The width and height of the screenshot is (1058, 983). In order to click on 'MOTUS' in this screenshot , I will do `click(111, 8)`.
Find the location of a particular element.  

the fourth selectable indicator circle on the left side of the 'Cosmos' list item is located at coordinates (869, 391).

════════════════════

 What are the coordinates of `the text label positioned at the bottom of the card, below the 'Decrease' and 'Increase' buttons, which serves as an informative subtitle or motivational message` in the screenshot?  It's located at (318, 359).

════════════════════

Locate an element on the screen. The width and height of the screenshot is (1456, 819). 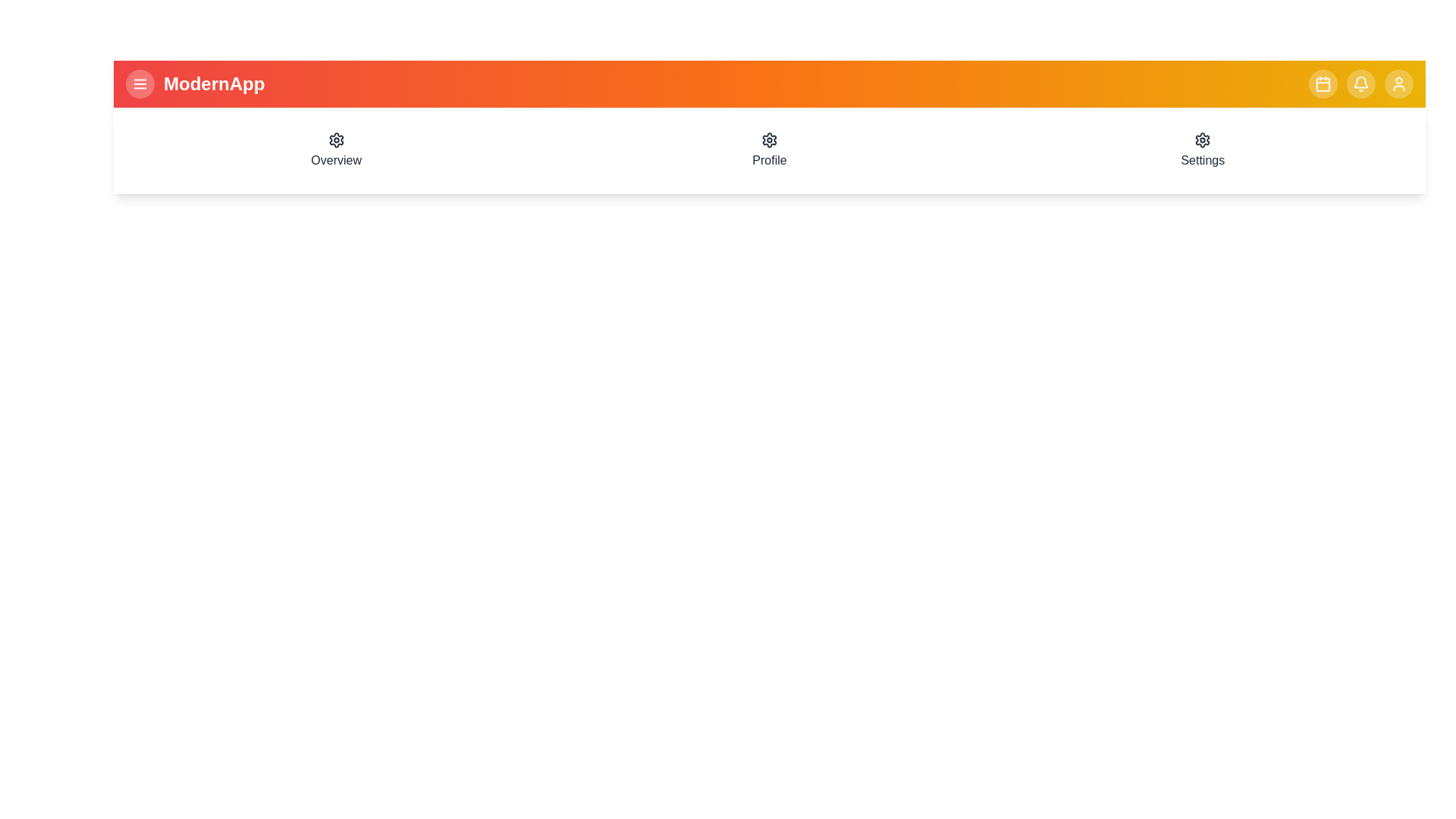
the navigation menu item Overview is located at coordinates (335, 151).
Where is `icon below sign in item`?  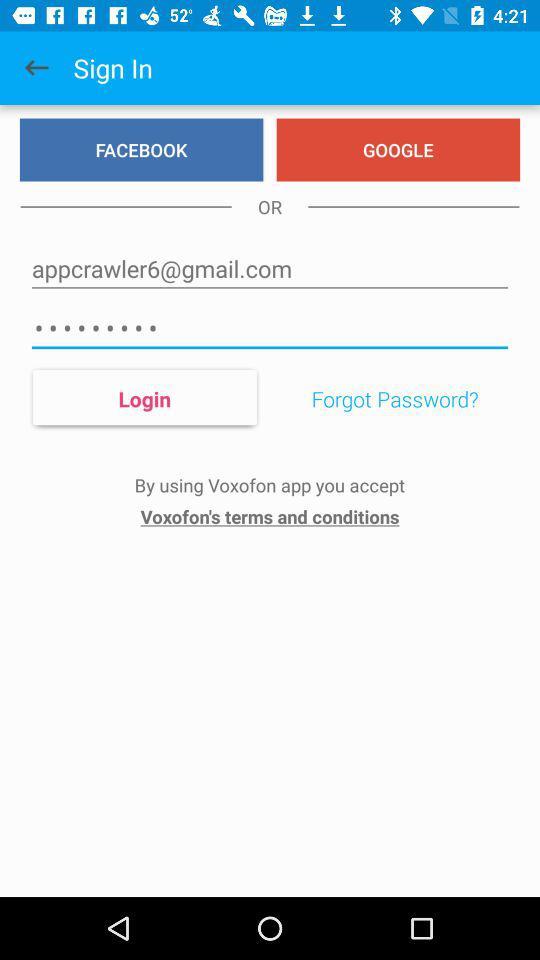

════════════════════

> _TASK INSTRUCTIONS_: Lay out as a numbered list, omitting blank lines, only the part that opens with the line containing "Locate an element" and closes with the line containing "below sign in", both included. Leave the pictures out of the answer.

> _RESPONSE_:
1. Locate an element on the screen. The width and height of the screenshot is (1456, 819). 
2. the navigation menu item Overview is located at coordinates (335, 151).
3. Where is `icon below sign in item`?  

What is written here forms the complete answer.